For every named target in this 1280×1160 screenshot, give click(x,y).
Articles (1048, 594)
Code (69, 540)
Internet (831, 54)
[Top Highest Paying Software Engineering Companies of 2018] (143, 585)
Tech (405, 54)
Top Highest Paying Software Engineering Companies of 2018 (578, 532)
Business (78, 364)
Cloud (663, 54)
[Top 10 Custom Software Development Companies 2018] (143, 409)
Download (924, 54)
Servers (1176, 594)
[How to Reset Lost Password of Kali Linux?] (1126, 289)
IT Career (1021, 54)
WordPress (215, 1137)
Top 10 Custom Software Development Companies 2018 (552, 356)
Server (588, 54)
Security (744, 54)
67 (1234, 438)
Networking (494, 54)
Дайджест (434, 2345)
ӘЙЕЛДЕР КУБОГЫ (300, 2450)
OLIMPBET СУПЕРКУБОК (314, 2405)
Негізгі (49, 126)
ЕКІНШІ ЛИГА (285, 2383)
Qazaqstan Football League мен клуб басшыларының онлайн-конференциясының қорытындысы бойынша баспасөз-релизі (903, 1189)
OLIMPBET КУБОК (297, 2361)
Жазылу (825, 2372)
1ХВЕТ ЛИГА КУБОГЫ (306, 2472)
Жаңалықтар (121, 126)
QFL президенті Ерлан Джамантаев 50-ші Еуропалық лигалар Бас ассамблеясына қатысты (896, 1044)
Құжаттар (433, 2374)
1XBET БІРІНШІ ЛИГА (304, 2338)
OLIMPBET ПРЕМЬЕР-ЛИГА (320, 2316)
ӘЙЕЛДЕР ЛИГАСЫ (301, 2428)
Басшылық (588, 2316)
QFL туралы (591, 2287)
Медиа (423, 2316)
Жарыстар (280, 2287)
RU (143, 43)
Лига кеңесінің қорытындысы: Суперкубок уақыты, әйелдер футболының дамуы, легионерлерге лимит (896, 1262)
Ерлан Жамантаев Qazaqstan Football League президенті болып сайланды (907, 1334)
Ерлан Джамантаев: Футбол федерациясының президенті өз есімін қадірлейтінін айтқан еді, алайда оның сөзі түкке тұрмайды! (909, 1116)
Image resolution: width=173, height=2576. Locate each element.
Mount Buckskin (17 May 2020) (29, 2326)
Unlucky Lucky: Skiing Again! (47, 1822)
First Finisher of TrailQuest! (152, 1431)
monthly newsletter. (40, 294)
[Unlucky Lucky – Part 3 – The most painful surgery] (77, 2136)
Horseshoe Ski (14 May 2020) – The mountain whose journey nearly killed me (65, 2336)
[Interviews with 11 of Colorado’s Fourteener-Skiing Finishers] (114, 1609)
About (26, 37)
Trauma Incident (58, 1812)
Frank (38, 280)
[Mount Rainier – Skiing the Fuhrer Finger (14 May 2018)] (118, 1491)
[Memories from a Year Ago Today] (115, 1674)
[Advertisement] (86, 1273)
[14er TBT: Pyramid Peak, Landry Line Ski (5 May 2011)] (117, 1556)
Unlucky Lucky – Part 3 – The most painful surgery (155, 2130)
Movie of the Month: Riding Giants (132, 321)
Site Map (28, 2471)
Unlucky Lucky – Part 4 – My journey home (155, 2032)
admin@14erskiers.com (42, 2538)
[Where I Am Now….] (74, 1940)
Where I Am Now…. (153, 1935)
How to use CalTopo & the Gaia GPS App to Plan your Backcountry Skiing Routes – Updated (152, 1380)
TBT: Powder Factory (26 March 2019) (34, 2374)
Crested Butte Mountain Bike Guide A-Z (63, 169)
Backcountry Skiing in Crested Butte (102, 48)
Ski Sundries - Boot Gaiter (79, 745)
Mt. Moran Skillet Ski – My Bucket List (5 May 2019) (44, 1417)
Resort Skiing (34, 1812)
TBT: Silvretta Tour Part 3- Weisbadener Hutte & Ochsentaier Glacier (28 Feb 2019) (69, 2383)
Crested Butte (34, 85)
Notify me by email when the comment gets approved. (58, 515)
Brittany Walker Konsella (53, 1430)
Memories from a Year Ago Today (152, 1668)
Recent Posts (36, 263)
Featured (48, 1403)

□ □ □ □ □

**Task item**.
Retype all of the material exactly as it stands above.

**Response below**.
For every named target in this 1280×1160 screenshot, give click(x,y).
Articles (1048, 594)
Code (69, 540)
Internet (831, 54)
[Top Highest Paying Software Engineering Companies of 2018] (143, 585)
Tech (405, 54)
Top Highest Paying Software Engineering Companies of 2018 (578, 532)
Business (78, 364)
Cloud (663, 54)
[Top 10 Custom Software Development Companies 2018] (143, 409)
Download (924, 54)
Servers (1176, 594)
[How to Reset Lost Password of Kali Linux?] (1126, 289)
IT Career (1021, 54)
WordPress (215, 1137)
Top 10 Custom Software Development Companies 2018 (552, 356)
Server (588, 54)
Security (744, 54)
67 (1234, 438)
Networking (494, 54)
Дайджест (434, 2345)
ӘЙЕЛДЕР КУБОГЫ (300, 2450)
OLIMPBET СУПЕРКУБОК (314, 2405)
Негізгі (49, 126)
ЕКІНШІ ЛИГА (285, 2383)
Qazaqstan Football League мен клуб басшыларының онлайн-конференциясының қорытындысы бойынша баспасөз-релизі (903, 1189)
OLIMPBET КУБОК (297, 2361)
Жазылу (825, 2372)
1ХВЕТ ЛИГА КУБОГЫ (306, 2472)
Жаңалықтар (121, 126)
QFL президенті Ерлан Джамантаев 50-ші Еуропалық лигалар Бас ассамблеясына қатысты (896, 1044)
Құжаттар (433, 2374)
1XBET БІРІНШІ ЛИГА (304, 2338)
OLIMPBET ПРЕМЬЕР-ЛИГА (320, 2316)
ӘЙЕЛДЕР ЛИГАСЫ (301, 2428)
Басшылық (588, 2316)
QFL туралы (591, 2287)
Медиа (423, 2316)
Жарыстар (280, 2287)
RU (143, 43)
Лига кеңесінің қорытындысы: Суперкубок уақыты, әйелдер футболының дамуы, легионерлерге лимит (896, 1262)
Ерлан Жамантаев Qazaqstan Football League президенті болып сайланды (907, 1334)
Ерлан Джамантаев: Футбол федерациясының президенті өз есімін қадірлейтінін айтқан еді, алайда оның сөзі түкке тұрмайды! (909, 1116)
Image resolution: width=173, height=2576. Locate each element.
Mount Buckskin (17 May 2020) (29, 2326)
Unlucky Lucky: Skiing Again! (47, 1822)
First Finisher of TrailQuest! (152, 1431)
monthly newsletter. (40, 294)
[Unlucky Lucky – Part 3 – The most painful surgery] (77, 2136)
Horseshoe Ski (14 May 2020) – The mountain whose journey nearly killed me (65, 2336)
[Interviews with 11 of Colorado’s Fourteener-Skiing Finishers] (114, 1609)
About (26, 37)
Trauma Incident (58, 1812)
Frank (38, 280)
[Mount Rainier – Skiing the Fuhrer Finger (14 May 2018)] (118, 1491)
[Memories from a Year Ago Today] (115, 1674)
[Advertisement] (86, 1273)
[14er TBT: Pyramid Peak, Landry Line Ski (5 May 2011)] (117, 1556)
Unlucky Lucky – Part 3 – The most painful surgery (155, 2130)
Movie of the Month: Riding Giants (132, 321)
Site Map (28, 2471)
Unlucky Lucky – Part 4 – My journey home (155, 2032)
admin@14erskiers.com (42, 2538)
[Where I Am Now….] (74, 1940)
Where I Am Now…. (153, 1935)
How to use CalTopo & the Gaia GPS App to Plan your Backcountry Skiing Routes – Updated (152, 1380)
TBT: Powder Factory (26 March 2019) (34, 2374)
Crested Butte Mountain Bike Guide A-Z (63, 169)
Backcountry Skiing in Crested Butte (102, 48)
Ski Sundries - Boot Gaiter (79, 745)
Mt. Moran Skillet Ski – My Bucket List (5 May 2019) (44, 1417)
Resort Skiing (34, 1812)
TBT: Silvretta Tour Part 3- Weisbadener Hutte & Ochsentaier Glacier (28 Feb 2019) (69, 2383)
Crested Butte (34, 85)
Notify me by email when the comment gets approved. (58, 515)
Brittany Walker Konsella (53, 1430)
Memories from a Year Ago Today (152, 1668)
Recent Posts (36, 263)
Featured (48, 1403)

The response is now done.